私たちは、続くすべての手紙で、何度もこの同じ真理が繰り返されるのを見いだします。使徒はコロサイ人への手紙の中で、「世々にわたって隠されて来たけれども、今現された秘密、あるいは奥義」について語ります。彼はそれを述べるのを恐れているかのようです。良い知らせを告げようとする人のように、彼はためらいます。それほどまでに、その奥義は圧倒的なのです。その奥義は世々にわたって隠されてきましたが、今、信じる人たちに現されます。この真理は、「それを受ける人以外、誰も知らない」名がその上に記されている白い石(黙示録二章十七節)のようです。パウロはついに、この印形付きの指輪を花嫁に与えることを許されました。その奥義とは「あなたがたの内におられるキリスト、栄光の望み」です。あなたはそれを受け取ったでしょうか?それはあなたに啓示されたでしょうか?それは新エルサレムの栄光を放つサファイヤです。

ガラテヤ人への手紙二章二十節でパウロは次のように証ししました、「私はキリストと共に十字架につけられました。もはや私が生きているのではなく、キリストが私の中に生きておられます。そして私は今、肉体の中で生きているそのいのちを、私を愛し、私のためにご自身を与えて下さった神の御子の信仰によって、生きているのです」。これが、パウロがその奥義を得た方法です。すなわちパウロは、自分自身のいのちに死んで、そのかわりにキリストを得ることによって、その奥義を得たのです。

主はパトモス島に来て、ヨハネにメッセージをお与えになりました、「見よ、私は扉の外に立って叩いている。だれでも私の声を聞いて扉を開けるなら、私は中に入って彼と共に食事をし、彼もまた私と共に食事をする」(黙示録三章二十節)。これはラオデキヤの教会に宛てられた手紙の一部です。ラオデキヤの信者たちは、「自分たちは神の教会である」と言っていましたが、彼らの心は閉ざされており、自己が王座に着いていました。彼らは「私は富んでいる、豊かになった、乏しいものは何もない」と言っていました。しかし、その心の外では、イエスが懇願しながら立っておられました。主は閉め出され、朝露に濡れていました。キリストご自身が扉を叩いて、「だれでも私の声を聞いて扉を開けるなら、私は中に入って彼と共に食事をし、彼もまた私と共に食事をします」と言いながら待っておられました。おお、これは何と悲しい光景、何と恥ずべき有様でしょう!これは、七つの教会のうちの最後の教会に対して述べられたものです。この教会は、現代キリスト教の最終的代表者である、今日の教会を表しています。キリストは扉の外におられました。しかし、教会は彼をそこに立たせたまま、平然としていました。主は「あなたがたは、自分が惨めで、哀れで、貧しく、盲目で、裸であることを知らない」と言われましたが、彼らは「私は富んでいる、豊かになった、乏しいものは何もない」と言っていました。

キリストご自身の依存

ヨハネによる福音書の第五章を見ると、キリストは独立して自分の生活を送ったのではなく、御父に依り頼んですべてのことを行い、すべての言葉を語られたことがわかります。キリスト生活は、キリストがこの地上で送られた生活そのものです。キリストは全能の力を持っておられたのに、「私は自分からは何もすることができません。私はただ聞くままに裁くのです」(五章三十節)と言われました。この御言葉は奇妙に聞こえないでしょうか?私たちの模範として地上を歩んだイエスは、決して独立しようとはされませんでした。彼は常に御父のいのちを受け取り、御父に依存し、御父によって生活されました。「生ける父が私を遣わされ、私が父によって生きているように、私を食べる者も私によって生きます」。
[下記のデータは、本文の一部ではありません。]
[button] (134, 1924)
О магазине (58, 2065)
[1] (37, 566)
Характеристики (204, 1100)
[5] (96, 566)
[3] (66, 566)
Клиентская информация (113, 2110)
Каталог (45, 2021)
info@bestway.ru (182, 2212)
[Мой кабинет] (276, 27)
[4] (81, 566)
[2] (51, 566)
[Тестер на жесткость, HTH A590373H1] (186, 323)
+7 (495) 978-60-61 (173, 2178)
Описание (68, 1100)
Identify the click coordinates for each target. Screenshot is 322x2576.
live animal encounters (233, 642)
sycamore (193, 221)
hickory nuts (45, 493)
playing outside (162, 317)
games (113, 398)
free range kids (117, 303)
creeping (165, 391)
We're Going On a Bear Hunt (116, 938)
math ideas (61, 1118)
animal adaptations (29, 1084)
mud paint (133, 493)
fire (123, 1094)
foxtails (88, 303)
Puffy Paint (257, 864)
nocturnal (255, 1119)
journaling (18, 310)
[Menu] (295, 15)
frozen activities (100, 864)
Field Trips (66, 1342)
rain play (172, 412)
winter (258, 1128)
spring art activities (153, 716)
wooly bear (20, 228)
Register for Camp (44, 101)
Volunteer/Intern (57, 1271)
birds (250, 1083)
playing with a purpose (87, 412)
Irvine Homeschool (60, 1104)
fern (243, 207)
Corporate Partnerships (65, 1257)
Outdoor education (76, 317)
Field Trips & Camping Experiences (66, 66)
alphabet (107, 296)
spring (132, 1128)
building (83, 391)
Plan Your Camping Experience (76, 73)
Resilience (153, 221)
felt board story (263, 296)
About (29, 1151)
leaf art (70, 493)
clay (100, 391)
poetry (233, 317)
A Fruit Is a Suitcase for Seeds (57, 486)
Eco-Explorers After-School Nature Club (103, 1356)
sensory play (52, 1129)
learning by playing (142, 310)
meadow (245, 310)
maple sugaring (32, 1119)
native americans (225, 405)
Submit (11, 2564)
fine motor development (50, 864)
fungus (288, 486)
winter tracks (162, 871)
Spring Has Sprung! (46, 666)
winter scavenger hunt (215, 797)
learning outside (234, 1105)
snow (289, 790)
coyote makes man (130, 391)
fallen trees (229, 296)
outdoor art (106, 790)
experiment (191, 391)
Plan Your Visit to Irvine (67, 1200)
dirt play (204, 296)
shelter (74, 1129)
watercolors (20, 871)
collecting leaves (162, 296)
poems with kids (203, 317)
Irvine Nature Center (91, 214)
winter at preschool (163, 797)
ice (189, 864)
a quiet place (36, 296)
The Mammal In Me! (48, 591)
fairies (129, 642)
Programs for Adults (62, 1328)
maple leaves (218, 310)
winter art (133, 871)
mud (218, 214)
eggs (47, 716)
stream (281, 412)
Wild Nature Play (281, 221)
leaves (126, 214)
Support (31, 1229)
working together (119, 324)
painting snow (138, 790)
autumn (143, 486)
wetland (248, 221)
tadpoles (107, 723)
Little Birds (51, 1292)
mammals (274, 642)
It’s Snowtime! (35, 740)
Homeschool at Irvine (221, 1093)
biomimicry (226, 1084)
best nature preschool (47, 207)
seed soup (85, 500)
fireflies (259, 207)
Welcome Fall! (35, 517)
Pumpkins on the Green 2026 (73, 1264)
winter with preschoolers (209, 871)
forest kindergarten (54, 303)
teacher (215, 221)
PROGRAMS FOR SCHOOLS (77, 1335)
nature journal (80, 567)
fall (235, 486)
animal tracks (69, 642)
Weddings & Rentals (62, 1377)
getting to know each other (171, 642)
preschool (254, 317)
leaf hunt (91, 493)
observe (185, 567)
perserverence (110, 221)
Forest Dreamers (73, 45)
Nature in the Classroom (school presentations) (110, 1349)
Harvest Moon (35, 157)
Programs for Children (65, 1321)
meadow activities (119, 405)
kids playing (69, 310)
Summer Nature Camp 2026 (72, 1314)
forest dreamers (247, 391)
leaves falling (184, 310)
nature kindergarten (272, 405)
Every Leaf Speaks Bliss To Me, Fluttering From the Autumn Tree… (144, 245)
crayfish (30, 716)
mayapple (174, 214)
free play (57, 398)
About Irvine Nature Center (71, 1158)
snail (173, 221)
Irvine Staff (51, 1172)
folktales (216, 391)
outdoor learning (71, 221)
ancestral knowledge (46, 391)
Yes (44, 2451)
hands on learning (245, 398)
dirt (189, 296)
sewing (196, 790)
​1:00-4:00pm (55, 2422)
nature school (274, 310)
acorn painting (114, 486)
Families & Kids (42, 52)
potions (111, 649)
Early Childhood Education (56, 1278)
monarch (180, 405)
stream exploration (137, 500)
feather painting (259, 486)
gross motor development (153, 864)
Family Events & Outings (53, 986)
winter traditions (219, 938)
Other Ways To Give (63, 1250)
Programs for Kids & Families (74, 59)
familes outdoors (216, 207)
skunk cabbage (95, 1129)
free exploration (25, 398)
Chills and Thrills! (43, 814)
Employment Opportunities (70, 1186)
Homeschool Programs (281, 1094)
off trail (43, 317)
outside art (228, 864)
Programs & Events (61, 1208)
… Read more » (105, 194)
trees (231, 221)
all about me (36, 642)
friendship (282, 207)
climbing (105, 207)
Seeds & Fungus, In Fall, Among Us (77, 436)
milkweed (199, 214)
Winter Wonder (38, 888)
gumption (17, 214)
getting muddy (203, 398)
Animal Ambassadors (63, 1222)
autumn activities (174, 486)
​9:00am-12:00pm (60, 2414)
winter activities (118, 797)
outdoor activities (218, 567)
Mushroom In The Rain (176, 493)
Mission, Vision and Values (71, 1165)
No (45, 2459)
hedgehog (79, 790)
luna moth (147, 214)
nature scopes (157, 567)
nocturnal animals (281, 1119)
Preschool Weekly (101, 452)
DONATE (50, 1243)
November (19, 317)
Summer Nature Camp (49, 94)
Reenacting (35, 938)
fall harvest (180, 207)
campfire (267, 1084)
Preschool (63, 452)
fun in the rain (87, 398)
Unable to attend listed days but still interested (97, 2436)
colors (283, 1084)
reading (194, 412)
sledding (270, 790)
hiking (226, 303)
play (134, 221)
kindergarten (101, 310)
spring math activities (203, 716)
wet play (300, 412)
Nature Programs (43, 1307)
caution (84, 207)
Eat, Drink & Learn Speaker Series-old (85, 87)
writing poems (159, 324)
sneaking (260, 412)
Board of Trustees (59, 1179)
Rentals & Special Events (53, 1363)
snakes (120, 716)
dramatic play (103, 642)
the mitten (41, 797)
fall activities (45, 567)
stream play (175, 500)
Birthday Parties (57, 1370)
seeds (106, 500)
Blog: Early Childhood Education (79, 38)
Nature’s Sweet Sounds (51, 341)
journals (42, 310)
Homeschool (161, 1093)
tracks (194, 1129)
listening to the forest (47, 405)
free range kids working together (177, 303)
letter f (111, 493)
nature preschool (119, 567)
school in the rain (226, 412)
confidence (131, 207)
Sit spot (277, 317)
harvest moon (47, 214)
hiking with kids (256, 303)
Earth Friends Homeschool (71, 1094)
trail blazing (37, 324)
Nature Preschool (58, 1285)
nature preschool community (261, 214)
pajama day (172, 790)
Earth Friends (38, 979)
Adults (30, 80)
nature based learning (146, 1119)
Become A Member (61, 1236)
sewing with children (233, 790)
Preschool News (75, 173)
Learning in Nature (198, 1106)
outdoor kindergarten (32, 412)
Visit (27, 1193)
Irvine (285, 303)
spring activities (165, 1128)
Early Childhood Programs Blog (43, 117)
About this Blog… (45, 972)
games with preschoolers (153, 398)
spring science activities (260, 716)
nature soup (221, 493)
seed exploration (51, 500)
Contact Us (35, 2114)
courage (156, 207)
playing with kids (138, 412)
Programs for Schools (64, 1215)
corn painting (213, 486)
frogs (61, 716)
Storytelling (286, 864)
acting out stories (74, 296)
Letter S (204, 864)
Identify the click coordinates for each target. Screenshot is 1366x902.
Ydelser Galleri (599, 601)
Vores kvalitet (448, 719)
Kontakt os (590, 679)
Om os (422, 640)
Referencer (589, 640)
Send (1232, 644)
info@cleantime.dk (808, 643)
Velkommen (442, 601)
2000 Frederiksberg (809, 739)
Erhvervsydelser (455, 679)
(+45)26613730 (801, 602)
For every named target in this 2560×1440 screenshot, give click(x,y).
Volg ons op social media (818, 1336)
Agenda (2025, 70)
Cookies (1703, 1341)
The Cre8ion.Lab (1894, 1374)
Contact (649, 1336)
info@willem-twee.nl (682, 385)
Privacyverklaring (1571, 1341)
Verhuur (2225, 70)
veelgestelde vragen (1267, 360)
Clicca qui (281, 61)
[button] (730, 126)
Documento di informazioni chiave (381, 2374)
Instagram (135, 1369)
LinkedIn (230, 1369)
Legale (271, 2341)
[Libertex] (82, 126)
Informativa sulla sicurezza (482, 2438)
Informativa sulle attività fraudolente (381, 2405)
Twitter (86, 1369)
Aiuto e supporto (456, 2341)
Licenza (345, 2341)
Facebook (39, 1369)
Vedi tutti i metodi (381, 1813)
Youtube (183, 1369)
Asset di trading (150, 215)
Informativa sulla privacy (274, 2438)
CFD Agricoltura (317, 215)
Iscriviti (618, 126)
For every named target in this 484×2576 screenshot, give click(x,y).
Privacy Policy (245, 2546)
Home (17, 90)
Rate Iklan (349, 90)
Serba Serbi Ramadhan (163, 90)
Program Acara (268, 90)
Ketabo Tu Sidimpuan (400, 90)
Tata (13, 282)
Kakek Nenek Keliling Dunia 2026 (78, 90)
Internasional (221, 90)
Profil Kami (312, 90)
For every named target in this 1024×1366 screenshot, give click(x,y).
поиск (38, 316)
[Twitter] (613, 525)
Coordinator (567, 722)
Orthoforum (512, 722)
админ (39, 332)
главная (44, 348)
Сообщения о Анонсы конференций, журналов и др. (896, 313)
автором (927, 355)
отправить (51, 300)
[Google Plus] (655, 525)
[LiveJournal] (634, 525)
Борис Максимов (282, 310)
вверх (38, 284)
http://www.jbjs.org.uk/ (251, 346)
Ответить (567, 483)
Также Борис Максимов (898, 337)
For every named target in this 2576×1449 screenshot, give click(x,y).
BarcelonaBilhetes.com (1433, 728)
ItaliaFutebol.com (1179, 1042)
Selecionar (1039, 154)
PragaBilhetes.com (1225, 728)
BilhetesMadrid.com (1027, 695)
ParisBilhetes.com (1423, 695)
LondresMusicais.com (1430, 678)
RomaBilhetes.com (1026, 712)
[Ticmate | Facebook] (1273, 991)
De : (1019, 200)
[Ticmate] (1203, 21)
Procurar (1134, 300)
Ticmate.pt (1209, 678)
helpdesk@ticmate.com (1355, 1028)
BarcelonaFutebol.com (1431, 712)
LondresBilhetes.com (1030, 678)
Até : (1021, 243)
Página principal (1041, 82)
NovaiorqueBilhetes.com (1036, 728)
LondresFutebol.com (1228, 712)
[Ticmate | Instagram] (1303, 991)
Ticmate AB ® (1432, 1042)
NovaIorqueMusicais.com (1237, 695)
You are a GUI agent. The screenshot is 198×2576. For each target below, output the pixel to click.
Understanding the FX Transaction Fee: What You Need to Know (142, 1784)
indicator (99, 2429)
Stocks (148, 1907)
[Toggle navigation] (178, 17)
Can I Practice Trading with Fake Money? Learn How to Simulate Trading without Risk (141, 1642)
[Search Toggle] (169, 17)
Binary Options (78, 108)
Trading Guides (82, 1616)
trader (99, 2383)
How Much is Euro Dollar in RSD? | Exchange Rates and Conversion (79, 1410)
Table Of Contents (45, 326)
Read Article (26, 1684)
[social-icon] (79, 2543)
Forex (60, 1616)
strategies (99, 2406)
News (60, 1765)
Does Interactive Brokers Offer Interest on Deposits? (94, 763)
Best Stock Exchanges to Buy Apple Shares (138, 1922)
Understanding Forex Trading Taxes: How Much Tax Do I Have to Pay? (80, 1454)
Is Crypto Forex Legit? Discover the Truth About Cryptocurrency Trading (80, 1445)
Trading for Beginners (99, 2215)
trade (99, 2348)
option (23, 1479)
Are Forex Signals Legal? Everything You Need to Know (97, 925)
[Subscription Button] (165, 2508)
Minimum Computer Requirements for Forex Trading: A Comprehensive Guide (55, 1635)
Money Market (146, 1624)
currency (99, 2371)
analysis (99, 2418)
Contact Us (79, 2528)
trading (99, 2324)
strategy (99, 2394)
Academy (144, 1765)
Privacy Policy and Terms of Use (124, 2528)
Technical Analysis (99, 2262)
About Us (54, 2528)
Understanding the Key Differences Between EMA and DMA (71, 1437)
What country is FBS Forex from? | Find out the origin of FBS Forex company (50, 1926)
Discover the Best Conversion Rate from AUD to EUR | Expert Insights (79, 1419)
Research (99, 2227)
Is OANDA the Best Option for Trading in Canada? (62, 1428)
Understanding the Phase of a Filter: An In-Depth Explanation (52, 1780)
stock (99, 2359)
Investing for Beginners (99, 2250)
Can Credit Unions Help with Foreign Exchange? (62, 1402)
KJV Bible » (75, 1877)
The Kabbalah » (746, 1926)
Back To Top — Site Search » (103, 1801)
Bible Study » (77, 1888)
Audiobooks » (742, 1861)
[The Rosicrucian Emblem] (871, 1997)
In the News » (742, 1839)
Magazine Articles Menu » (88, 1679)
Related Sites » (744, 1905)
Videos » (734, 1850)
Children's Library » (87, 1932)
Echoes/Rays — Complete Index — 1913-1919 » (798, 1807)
そのように、彼の願いはあなたや私が彼によって生きることです。彼は、ガリラヤの丘陵を歩んだ時の生活を、そのまま繰り返しておられます。彼は御父にまったく依り頼んで、すべてのものを天から受ける空の器の生活をしておられます。ですから彼は今、あなたや私が空の器となって、すべてのものを彼から受けることを求めておられます。「その日」、すなわち「真理の霊が来る時」、彼はあなたを重要人物にするもの、あなたをきよくするものを携えて来られるのでしょうか?決してそうではありません。聖霊が心の中に到来される時に起きることはこれです、「その日には、私が父の中にあることを、あなたがたは知るでしょう」。あなたがたは、私が父とつながっており、父からいのちを受けていることを知るでしょう。そして、あなたがたはこのように私に依り頼むことを学ぶでしょう。「その日には、私が私の父の中におり、あなたがたが私の中におり、私があなたがたの中にいることを、あなたがたは知るでしょう」(ヨハネによる福音書十四章二十節)。あなたがた自身がきよく、また強くなるのではありません。私があなたがたの中にあって、あなたがたのきよさ、また力となるのです。

キリストは輝かしい日の出と家庭の光景という二つのたとえを用いて、この合一を表しておられます。第一に彼は、「私はその人に私自身を現します」(ヨハネによる福音書十四章二十一節)と言われました。「現す」という言葉は、ギリシャ語原文では「輝き出る」という意味であり、イザヤが語った「起きよ、光を放て。あなたの光が臨み、主の栄光があなたの上にのぼったから」という言葉と同じ思想を伝えます。これが「私はその人に私自身を現します」というイエスの御言葉の意味です。それは、旧約聖書の最後の約束、「しかし、私の名を畏れるあなたがたには義の太陽が昇り、その翼にはいやす力がある」(マラキ書四章二節)を暗示します。

もう一つは家庭のたとえです。「私たちはその人のところに来て、その人と共に住まいを造ります」(ヨハネによる福音書十四章二十三節)。彼は私たちの霊に住まわれます。かつては悲しみに満ち、罪深かった心の中に、今キリストが住まわれます。信者の心は王の宮殿となり、そこで信者は彼の臨在の陰に宿り、彼との交わりの喜びの中にとどまります。

キリストは私たちから遠くなく、
傍らにおられるのでもありません。
彼は明け渡された霊の内に住んで、
そこに私たちの天を造って下さいます。